Congratulations are in order if you followed the entirety of my last post. In going back to reread later, I got so confused that I decided to spend some time clarifying.

The straightforward understanding advanced traders have of multi-legged spreads like iron condors and butterflies may be illusory. Not only does design of a spread backtesting approach reveal multiple parameters to consider, trying to execute these beasts in real-time crash conditions can prove detrimental to financial health.

For this reason I prefer backtesting of elementary rather than combinatorial trading systems.

In the last post I wrote:

> Adjustments present like a fly in the ointment. If these are actually new trades
> then why backtest them together as opposed to closing one trade, starting another
> one, and combining the results?

I have reservations about a February 9, 2016, Tasty Trade presentation where a naked put trade is compared to a favorable adjustment strategy rolling the tested put out in time. Two strategies are being combined in a somewhat-arbitrary fashion: an OTM naked put and an ATM [rolled] naked put. Only a fraction of the occurrences required rolling and the positive performance of those ATM puts might be a fluke.
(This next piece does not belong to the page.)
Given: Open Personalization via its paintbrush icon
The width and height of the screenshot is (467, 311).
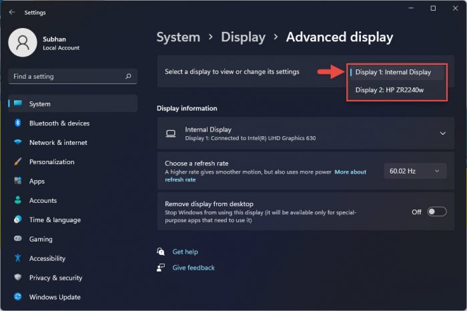Looking at the screenshot, I should coord(17,162).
Viewed another way, the rolled put will be profitable if volatility trades sideways or lower. Volatility always mean-reverts but live-trading requires capital allocation around a volatility stop beyond which I will have no capital left for additional trades [rolls]. “Trading small” marginalizes this practical concern because it implies I always have plenty of capital in reserve but I question whether I could ever run a viable trading business and pay my monthly living expenses this way unless I were a multi-millionaire to begin with.

The Tasty Trade team did allow for only one roll but they did not give a maximum drawdown analysis, which would help to better assess the viability of rolling.

In addition, I certainly believe the OTM and ATM naked put trades should be backtested independently in large sample size to get a clearer understanding of performance.